Parmi les 103 personnes qui se trouvaient à bord, 14 passagers et 2 agents ont souffert d'ecchymoses et de coupures à la suite de la descente et de la remontée. Sept d'entre eux ont été traités dans un hôpital de Zurich à leur arrivée dans la ville trois heures plus tard.

Aucun des blessé ne portait sa ceinture de sécurité même si la consigne lumineuse était allumée depuis 40 minutes en raison de turbulences.

L'enquête a permis d'établir que le copilote, qui avait fait une sieste de 75 minutes, avait été victime d'un phénomène appelé «l'inertie du sommeil» amplifié par l'épuisement.

Le rapport note que les équipages d'Air Canada n'ont pas une compréhension totale des risques associés à la fatigue et des procédures propres à la prise de repos aux commandes, qui doivent habituellement durer 40 minutes.

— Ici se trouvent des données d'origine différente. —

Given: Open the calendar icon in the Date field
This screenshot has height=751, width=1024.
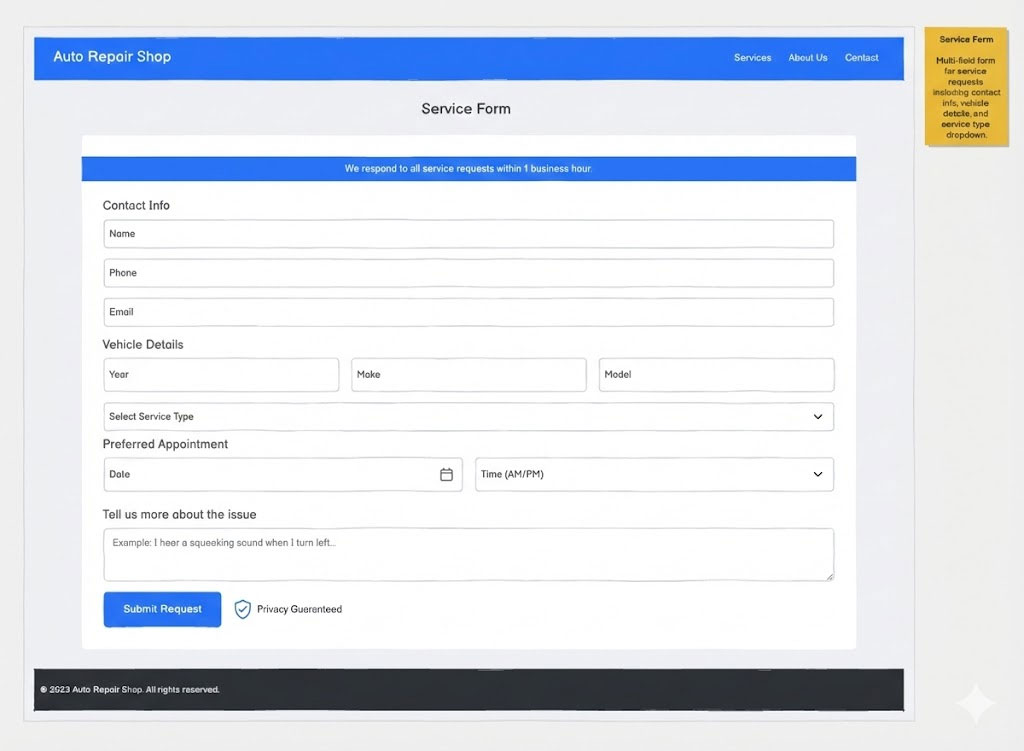Looking at the screenshot, I should [x=446, y=474].
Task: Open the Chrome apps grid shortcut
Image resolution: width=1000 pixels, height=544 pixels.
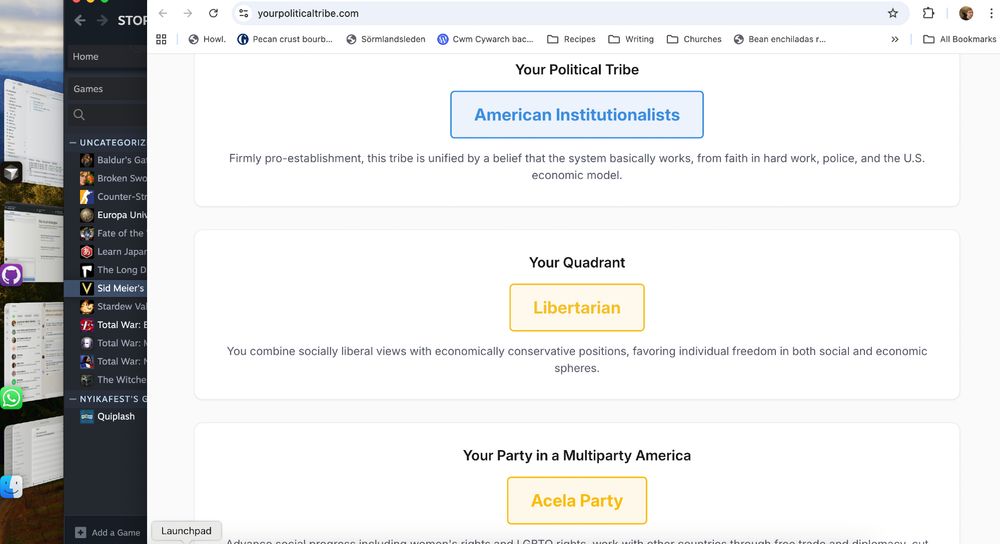Action: 161,39
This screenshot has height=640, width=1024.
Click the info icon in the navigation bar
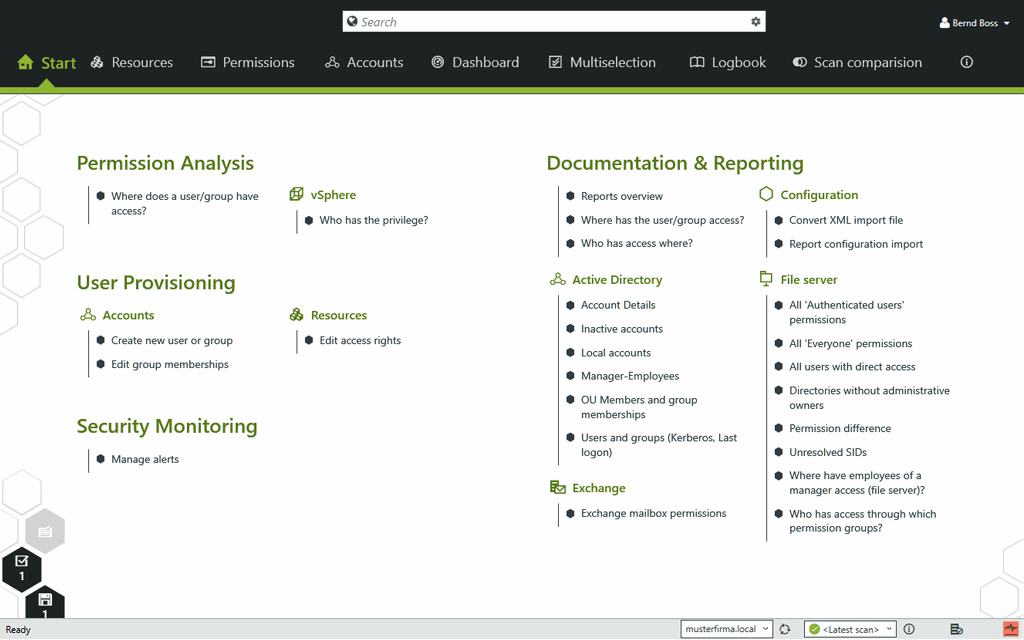(966, 62)
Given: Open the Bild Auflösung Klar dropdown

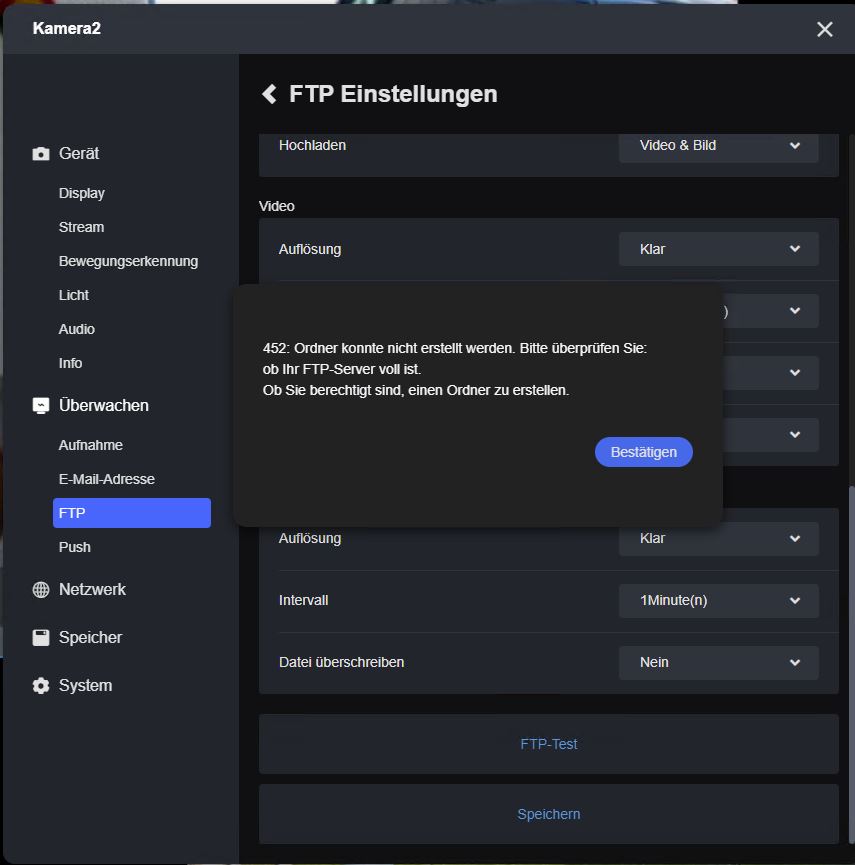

Les pilotes sont supposés avoir 15 minutes après leur sieste pour se réveiller complètement avant de reprendre le travail, selon le protocole de sécurité.

Le capitaine Paul Strachan, président de l'Association des pilotes d'Air Canada, a affirmé que l'incident était la preuve qu'Ottawa devait mandater un troisième pilote pour les vols transatlantiques en direction de l'est.

Un pilote supplémentaire permettrait à l'un de ses collègues de quitter le poste de pilotage afin de se reposer adéquatement au lieu de faire une sieste d'une quarantaine de minutes.

«Que ce passerait-il si quelque chose arrivait à l'autre pilote durant ces 40 minutes?, a demandé M. Strachan. La seule raison pour laquelle il n'y a pas de troisième pilote sur ces vols, c'est parce qu'ils ne veulent pas payer un troisième pilote.»

Selon lui, les transporteurs aériens des États-Unis n'emprunteraient jamais cette route avec moins de trois pilotes à bord et même les règles à ce sujet sont plus strictes en Inde qu'au Canada.

Le rapport indique qu'Air Canada et l'Association des pilotes ont toutes les deux pris les mesures nécessaires pour que les employés comprennent les procédures liées aux périodes de repos et la fatigue résultant normalement des vols de nuit entre l'Amérique du Nord et l'Europe.